Hier die Veränderung der Stimmanteile zwischen dem 6. Februar unmittelbar vor der Ministerpräsidentenwahl und dem 10. Februar, drei Tage danach:

  • CDU: -6%
  • FDP: -3%
  • Grüne: -1%
  • Sonstige: 0%
  • AfD: +1%
  • SPD: +4%
  • Linke: +5%

Die Summe der Prozentanteile haben sich nicht verändert, etwa durch einen Rundungsfehler. Bei beiden Umfragen lag sie bei 100%. Das bedeutet, dass die hypothetischen Veränderungen zwischen den Parteien 1:1 stattgefunden haben müssen.
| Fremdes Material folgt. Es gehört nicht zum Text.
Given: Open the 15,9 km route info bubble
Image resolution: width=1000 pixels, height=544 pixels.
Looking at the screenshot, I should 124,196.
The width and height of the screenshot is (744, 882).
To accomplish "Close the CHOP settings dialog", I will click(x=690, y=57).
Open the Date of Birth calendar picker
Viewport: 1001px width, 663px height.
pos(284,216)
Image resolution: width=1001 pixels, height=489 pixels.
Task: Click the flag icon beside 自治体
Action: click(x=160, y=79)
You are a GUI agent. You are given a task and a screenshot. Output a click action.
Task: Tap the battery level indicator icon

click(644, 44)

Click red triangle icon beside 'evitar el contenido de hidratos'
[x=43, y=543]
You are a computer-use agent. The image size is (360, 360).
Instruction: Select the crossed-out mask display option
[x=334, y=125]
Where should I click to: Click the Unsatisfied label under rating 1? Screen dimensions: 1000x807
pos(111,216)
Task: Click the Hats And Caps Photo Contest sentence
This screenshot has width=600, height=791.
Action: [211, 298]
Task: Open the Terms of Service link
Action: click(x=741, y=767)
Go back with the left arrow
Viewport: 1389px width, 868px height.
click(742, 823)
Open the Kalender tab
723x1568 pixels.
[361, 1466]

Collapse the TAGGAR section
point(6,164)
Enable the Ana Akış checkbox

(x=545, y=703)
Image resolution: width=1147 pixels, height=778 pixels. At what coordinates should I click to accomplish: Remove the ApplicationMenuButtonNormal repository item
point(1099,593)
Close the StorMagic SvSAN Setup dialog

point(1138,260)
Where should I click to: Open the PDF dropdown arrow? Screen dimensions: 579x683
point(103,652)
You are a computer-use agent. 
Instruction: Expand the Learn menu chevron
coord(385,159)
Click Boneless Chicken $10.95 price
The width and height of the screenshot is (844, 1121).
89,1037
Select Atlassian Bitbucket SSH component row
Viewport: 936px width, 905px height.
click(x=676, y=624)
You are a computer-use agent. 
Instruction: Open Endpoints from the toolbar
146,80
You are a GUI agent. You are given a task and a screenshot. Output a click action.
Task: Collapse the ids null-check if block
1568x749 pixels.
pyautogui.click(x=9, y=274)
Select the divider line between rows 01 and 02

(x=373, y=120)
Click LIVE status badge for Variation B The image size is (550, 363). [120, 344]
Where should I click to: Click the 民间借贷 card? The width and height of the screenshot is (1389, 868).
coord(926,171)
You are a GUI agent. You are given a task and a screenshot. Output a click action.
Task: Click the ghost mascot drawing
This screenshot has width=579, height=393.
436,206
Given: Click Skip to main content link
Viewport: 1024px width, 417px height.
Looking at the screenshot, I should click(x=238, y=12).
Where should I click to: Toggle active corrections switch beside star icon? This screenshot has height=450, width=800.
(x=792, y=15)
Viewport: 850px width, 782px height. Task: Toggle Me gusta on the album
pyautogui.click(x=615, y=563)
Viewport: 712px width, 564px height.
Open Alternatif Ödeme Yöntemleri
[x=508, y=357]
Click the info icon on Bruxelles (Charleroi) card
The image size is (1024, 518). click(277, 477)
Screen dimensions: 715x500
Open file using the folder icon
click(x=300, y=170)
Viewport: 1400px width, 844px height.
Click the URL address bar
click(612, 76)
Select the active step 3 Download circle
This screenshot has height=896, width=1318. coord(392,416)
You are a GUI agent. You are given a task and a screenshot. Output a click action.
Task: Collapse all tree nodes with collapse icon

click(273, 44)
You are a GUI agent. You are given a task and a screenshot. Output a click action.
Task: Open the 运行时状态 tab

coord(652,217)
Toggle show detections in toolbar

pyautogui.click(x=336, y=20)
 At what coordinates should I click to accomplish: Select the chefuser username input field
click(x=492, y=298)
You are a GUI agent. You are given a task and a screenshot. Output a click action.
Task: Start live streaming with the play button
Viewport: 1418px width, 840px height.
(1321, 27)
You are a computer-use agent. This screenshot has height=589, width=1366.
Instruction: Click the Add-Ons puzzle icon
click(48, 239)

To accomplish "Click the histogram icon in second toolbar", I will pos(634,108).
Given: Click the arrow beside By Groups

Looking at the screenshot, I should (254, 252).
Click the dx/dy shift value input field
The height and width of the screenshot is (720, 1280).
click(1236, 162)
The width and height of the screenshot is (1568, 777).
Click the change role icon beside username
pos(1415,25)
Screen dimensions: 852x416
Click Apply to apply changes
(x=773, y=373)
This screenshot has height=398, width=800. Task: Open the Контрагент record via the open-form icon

Seltsam #1: FDP Wähler wechseln das Lager


Seltsam an der Verteilung ist dabei das erneute Verschwinden der Sonstigen (vermutlich vor allem der Freien Wähler), so dass die FDP mehr Stimmen verloren hat, als im rechten Lager hinzu gewonnen wurde. In der Forsa Umfrage unmittelbar nach der Wahl hat es noch gereicht, um die liberalen Stimmen weiterhin im nichtlinken Lager verorten zu können. Nun aber muss man davon ausgehen, dass zwei der drei Prozent – und damit die Mehrheit der Wechsler – zu SPD, Grünen oder Linkspartei gewechselt sind.

Mir als selbst liberal angehauchter Mitmensch biegen sich bei dem Gedanken die Zehnnägel um. Ich wüsste nicht, was ein freiheitlicher Bürger zu suchen hat bei Umverteilern, Sozialisten und Ewiggestrigen. Angesichts dessen ist es fast schon irrelevant, dass eine Partei, die den neuen (Kurzzeit-)Ministerpräsidenten stellt eine Fahnenflucht erlebt.


Seltsam #2: Die Grünen verlieren


Der aus der gesinnungslogischen Perspektive wohl unnötigste Stimmverlust verzeichnen die Grünen, die im Fahrwasser der Guten mitschwimmen und bekanntlich über die Mainstream Medien ordentlich angestoßen werden. Dennoch schaffen es Thüringens Grüne gegen den Trend Stimmen zu verlieren und zwar nicht nur in der kurzen Periode vor und nach der kürzlichen Ministerpräsidentenwahl, sondern laut Umfrageliste bereits seit geraumer Zeit.

In nur einem halben Jahr haben sie sich von zehn Prozent halbiert, wobei die Wähler allesamt zur Linkspartei gingen. Ist Ramelow wirklich so gut, dass trotz der grünen Nibelungentreue weiterhin deren Wähler zu sich ziehen kann?


Seltsam #3: CDU Wähler verzeihen den Mauermördern


Der von Forsa schon deutlich wahrnehmbare Wechsel des politischen Lagers scheint sich tatsächlich zu halten und es kommt einer Lawine gleich. Die CDU ist damit quasi tot in Thüringen, da sie prozentual der Fünfprozenthürde nun näher ist als dem Status eines Mitbewerbers um die relative Mehrheit im Land.

Was vor allem und fast noch mehr erstaunt als im Fall der FDP, ist die Tatsache, dass sämtliche CDU Wechsler zur Linkspartei gegangen sein müssen. Denn Grünen haben im Vergleich Stimmen verloren und die FDP Wechsler sind hoffentlich zur SPD gegangen. Damit bleibt nicht mehr viel übrig für all jene, die Mike Mohring und Merkel den Mittelfinger zeigen wollten über die Wahl von Adolf Hit… - Verzeihung - eines wertkonservativen Liberalen zum neuen Ministerpräsidenten.

Fünf Prozent oder ein Viertel aller bisherigen CDU Wähler haben kein Problem damit, einmal politisch vom Nordkap nach Timbuktu zu fahren, weil sie das Gesicht des bisherigen Ministerpräsidenten so mochten und das trotz diametral entgegenstehender Ideologien, während der neu Gewählte zwar ein bisschen fies aussieht mit seiner Glatze, aber inhaltlich voll der eigenen Präferenz entspricht.

Das lässt mich schon zweifeln. Entweder an den Umfragen - oder am Thüringer Wähler.